**Assignment**
Transcribe every record that appears below, exactly and in full.

**Data shown**
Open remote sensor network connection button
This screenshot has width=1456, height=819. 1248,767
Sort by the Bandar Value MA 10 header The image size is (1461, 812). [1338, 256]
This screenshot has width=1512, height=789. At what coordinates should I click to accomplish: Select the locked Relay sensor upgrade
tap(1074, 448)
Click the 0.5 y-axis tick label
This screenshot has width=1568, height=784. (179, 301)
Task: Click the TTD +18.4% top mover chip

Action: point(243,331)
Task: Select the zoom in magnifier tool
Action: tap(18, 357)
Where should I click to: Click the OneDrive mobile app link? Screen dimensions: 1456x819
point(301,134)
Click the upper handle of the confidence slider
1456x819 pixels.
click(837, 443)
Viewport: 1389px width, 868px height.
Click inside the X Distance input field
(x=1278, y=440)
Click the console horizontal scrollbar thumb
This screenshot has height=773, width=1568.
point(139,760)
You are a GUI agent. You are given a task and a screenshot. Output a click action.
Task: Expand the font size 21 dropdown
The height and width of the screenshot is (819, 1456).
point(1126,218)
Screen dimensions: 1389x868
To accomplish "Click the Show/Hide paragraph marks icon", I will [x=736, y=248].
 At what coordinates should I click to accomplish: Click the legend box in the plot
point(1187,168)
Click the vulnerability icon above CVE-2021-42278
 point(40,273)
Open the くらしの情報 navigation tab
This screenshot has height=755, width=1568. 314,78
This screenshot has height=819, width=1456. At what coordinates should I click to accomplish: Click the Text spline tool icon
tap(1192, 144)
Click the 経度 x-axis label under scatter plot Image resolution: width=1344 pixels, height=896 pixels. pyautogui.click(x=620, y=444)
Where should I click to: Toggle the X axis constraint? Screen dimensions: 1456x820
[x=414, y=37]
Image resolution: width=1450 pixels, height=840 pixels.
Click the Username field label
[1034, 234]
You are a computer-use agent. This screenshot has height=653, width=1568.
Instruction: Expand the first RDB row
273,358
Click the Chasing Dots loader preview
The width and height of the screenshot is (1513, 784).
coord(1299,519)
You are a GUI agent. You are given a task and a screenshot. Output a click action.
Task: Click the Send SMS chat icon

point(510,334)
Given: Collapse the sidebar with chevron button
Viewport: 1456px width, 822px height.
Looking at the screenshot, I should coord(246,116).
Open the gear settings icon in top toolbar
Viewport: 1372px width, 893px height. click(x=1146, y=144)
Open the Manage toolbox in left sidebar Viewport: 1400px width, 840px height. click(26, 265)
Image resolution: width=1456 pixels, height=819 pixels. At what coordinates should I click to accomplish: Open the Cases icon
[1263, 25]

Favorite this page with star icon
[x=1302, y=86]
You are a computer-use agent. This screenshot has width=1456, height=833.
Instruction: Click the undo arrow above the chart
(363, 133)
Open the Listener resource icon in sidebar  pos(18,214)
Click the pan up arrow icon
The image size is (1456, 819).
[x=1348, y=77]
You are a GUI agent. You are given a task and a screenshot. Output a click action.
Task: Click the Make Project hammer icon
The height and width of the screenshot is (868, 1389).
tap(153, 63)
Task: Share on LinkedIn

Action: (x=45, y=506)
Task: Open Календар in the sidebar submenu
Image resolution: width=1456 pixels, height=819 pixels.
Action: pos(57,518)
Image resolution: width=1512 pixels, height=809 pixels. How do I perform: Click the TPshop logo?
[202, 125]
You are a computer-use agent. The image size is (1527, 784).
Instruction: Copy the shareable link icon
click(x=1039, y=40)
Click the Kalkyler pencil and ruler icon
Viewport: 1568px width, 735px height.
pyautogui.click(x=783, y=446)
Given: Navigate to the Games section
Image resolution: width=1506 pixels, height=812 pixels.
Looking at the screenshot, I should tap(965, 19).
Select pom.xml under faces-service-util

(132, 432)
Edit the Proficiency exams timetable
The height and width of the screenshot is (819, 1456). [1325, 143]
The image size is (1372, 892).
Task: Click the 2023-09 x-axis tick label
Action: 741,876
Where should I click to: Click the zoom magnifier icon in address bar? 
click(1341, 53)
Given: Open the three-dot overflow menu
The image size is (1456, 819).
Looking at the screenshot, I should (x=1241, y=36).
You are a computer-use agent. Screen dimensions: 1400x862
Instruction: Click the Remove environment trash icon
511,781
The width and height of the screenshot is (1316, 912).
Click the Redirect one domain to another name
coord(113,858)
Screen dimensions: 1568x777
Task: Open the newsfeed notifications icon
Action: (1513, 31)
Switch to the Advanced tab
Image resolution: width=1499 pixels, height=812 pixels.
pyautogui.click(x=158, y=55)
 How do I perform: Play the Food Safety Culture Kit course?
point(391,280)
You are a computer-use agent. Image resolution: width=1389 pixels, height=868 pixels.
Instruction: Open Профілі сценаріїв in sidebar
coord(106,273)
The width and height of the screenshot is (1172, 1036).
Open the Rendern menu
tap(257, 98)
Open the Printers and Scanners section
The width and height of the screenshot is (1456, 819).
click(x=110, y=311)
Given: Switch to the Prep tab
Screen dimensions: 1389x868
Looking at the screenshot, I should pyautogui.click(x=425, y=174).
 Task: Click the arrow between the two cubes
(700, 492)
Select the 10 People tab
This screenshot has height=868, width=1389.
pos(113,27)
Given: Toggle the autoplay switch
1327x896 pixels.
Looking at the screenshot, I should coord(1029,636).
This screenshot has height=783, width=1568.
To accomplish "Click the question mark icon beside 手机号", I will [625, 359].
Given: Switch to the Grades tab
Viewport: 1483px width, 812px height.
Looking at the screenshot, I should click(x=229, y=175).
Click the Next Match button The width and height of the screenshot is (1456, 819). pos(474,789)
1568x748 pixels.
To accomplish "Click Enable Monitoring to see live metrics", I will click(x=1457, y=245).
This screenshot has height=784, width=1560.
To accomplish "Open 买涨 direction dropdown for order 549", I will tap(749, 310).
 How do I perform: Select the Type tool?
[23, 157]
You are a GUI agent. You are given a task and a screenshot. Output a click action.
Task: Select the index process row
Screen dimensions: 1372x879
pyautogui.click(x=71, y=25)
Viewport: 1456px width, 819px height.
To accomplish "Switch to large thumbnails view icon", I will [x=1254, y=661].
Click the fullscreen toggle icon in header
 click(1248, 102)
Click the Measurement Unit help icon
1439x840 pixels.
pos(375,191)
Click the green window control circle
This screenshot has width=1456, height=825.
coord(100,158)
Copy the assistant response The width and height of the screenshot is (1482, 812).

**Problem solution**
Open remote sensor network connection button
This screenshot has width=1456, height=819. 1248,767
Sort by the Bandar Value MA 10 header The image size is (1461, 812). [1338, 256]
This screenshot has width=1512, height=789. At what coordinates should I click to accomplish: Select the locked Relay sensor upgrade
tap(1074, 448)
Click the 0.5 y-axis tick label
This screenshot has width=1568, height=784. (179, 301)
Task: Click the TTD +18.4% top mover chip

Action: point(243,331)
Task: Select the zoom in magnifier tool
Action: tap(18, 357)
Where should I click to: Click the OneDrive mobile app link? Screen dimensions: 1456x819
point(301,134)
Click the upper handle of the confidence slider
1456x819 pixels.
click(837, 443)
Viewport: 1389px width, 868px height.
Click inside the X Distance input field
(x=1278, y=440)
Click the console horizontal scrollbar thumb
This screenshot has height=773, width=1568.
point(139,760)
You are a GUI agent. You are given a task and a screenshot. Output a click action.
Task: Expand the font size 21 dropdown
The height and width of the screenshot is (819, 1456).
point(1126,218)
Screen dimensions: 1389x868
To accomplish "Click the Show/Hide paragraph marks icon", I will [x=736, y=248].
 At what coordinates should I click to accomplish: Click the legend box in the plot
point(1187,168)
Click the vulnerability icon above CVE-2021-42278
 point(40,273)
Open the くらしの情報 navigation tab
This screenshot has height=755, width=1568. 314,78
This screenshot has height=819, width=1456. At what coordinates should I click to accomplish: Click the Text spline tool icon
tap(1192, 144)
Click the 経度 x-axis label under scatter plot Image resolution: width=1344 pixels, height=896 pixels. pyautogui.click(x=620, y=444)
Where should I click to: Toggle the X axis constraint? Screen dimensions: 1456x820
[x=414, y=37]
Image resolution: width=1450 pixels, height=840 pixels.
Click the Username field label
[1034, 234]
You are a computer-use agent. This screenshot has height=653, width=1568.
Instruction: Expand the first RDB row
273,358
Click the Chasing Dots loader preview
The width and height of the screenshot is (1513, 784).
coord(1299,519)
You are a GUI agent. You are given a task and a screenshot. Output a click action.
Task: Click the Send SMS chat icon

point(510,334)
Given: Collapse the sidebar with chevron button
Viewport: 1456px width, 822px height.
Looking at the screenshot, I should coord(246,116).
Open the gear settings icon in top toolbar
Viewport: 1372px width, 893px height. click(x=1146, y=144)
Open the Manage toolbox in left sidebar Viewport: 1400px width, 840px height. click(26, 265)
Image resolution: width=1456 pixels, height=819 pixels. At what coordinates should I click to accomplish: Open the Cases icon
[1263, 25]

Favorite this page with star icon
[x=1302, y=86]
You are a computer-use agent. This screenshot has width=1456, height=833.
Instruction: Click the undo arrow above the chart
(363, 133)
Open the Listener resource icon in sidebar  pos(18,214)
Click the pan up arrow icon
The image size is (1456, 819).
[x=1348, y=77]
You are a GUI agent. You are given a task and a screenshot. Output a click action.
Task: Click the Make Project hammer icon
The height and width of the screenshot is (868, 1389).
tap(153, 63)
Task: Share on LinkedIn

Action: (x=45, y=506)
Task: Open Календар in the sidebar submenu
Image resolution: width=1456 pixels, height=819 pixels.
Action: pos(57,518)
Image resolution: width=1512 pixels, height=809 pixels. How do I perform: Click the TPshop logo?
[202, 125]
You are a computer-use agent. The image size is (1527, 784).
Instruction: Copy the shareable link icon
click(x=1039, y=40)
Click the Kalkyler pencil and ruler icon
Viewport: 1568px width, 735px height.
pyautogui.click(x=783, y=446)
Given: Navigate to the Games section
Image resolution: width=1506 pixels, height=812 pixels.
Looking at the screenshot, I should tap(965, 19).
Select pom.xml under faces-service-util

(132, 432)
Edit the Proficiency exams timetable
The height and width of the screenshot is (819, 1456). [1325, 143]
The image size is (1372, 892).
Task: Click the 2023-09 x-axis tick label
Action: 741,876
Where should I click to: Click the zoom magnifier icon in address bar? 
click(1341, 53)
Given: Open the three-dot overflow menu
The image size is (1456, 819).
Looking at the screenshot, I should (x=1241, y=36).
You are a computer-use agent. Screen dimensions: 1400x862
Instruction: Click the Remove environment trash icon
511,781
The width and height of the screenshot is (1316, 912).
Click the Redirect one domain to another name
coord(113,858)
Screen dimensions: 1568x777
Task: Open the newsfeed notifications icon
Action: (1513, 31)
Switch to the Advanced tab
Image resolution: width=1499 pixels, height=812 pixels.
pyautogui.click(x=158, y=55)
 How do I perform: Play the Food Safety Culture Kit course?
point(391,280)
You are a computer-use agent. Image resolution: width=1389 pixels, height=868 pixels.
Instruction: Open Профілі сценаріїв in sidebar
coord(106,273)
The width and height of the screenshot is (1172, 1036).
Open the Rendern menu
tap(257, 98)
Open the Printers and Scanners section
The width and height of the screenshot is (1456, 819).
click(x=110, y=311)
Given: Switch to the Prep tab
Screen dimensions: 1389x868
Looking at the screenshot, I should pyautogui.click(x=425, y=174).
 Task: Click the arrow between the two cubes
(700, 492)
Select the 10 People tab
This screenshot has height=868, width=1389.
pos(113,27)
Given: Toggle the autoplay switch
1327x896 pixels.
Looking at the screenshot, I should coord(1029,636).
This screenshot has height=783, width=1568.
To accomplish "Click the question mark icon beside 手机号", I will [625, 359].
Given: Switch to the Grades tab
Viewport: 1483px width, 812px height.
Looking at the screenshot, I should click(x=229, y=175).
Click the Next Match button The width and height of the screenshot is (1456, 819). pos(474,789)
1568x748 pixels.
To accomplish "Click Enable Monitoring to see live metrics", I will click(x=1457, y=245).
This screenshot has height=784, width=1560.
To accomplish "Open 买涨 direction dropdown for order 549", I will tap(749, 310).
 How do I perform: Select the Type tool?
[23, 157]
You are a GUI agent. You are given a task and a screenshot. Output a click action.
Task: Select the index process row
Screen dimensions: 1372x879
pyautogui.click(x=71, y=25)
Viewport: 1456px width, 819px height.
To accomplish "Switch to large thumbnails view icon", I will [x=1254, y=661].
Click the fullscreen toggle icon in header
 click(1248, 102)
Click the Measurement Unit help icon
1439x840 pixels.
pos(375,191)
Click the green window control circle
This screenshot has width=1456, height=825.
coord(100,158)
Copy the assistant response The width and height of the screenshot is (1482, 812).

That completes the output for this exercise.